Authors: Amie J. Paige, Adil Soubki, John Murzaku, Owen Rambow, Susan E. Brennan

Abstract: Hedges allow speakers to mark utterances as provisional, whether to signal
non-prototypicality or “fuzziness”, to indicate a lack of commitment to an
utterance, to attribute responsibility for a statement to someone else, to
invite input from a partner, or to soften critical feedback in the service of
face-management needs. Here we focus on hedges in an experimentally
parameterized corpus of 63 Roadrunner cartoon narratives spontaneously produced
from memory by 21 speakers for co-present addressees, transcribed to text
(Galati and Brennan, 2010).
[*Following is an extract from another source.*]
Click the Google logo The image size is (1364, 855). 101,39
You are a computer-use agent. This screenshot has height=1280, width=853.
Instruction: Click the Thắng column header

We created a gold standard of hedges annotated by
human coders (the Roadrunner-Hedge corpus) and compared three LLM-based
approaches for hedge detection: fine-tuning BERT, and zero and few-shot
prompting with GPT-4o and LLaMA-3. The best-performing approach was a
fine-tuned BERT model, followed by few-shot GPT-4o. After an error analysis on
the top performing approaches, we used an LLM-in-the-Loop approach to improve
the gold standard coding, as well as to highlight cases in which hedges are
ambiguous in linguistically interesting ways that will guide future research.
This is the first step in our research program to train LLMs to interpret and
generate collateral signals appropriately and meaningfully in conversation.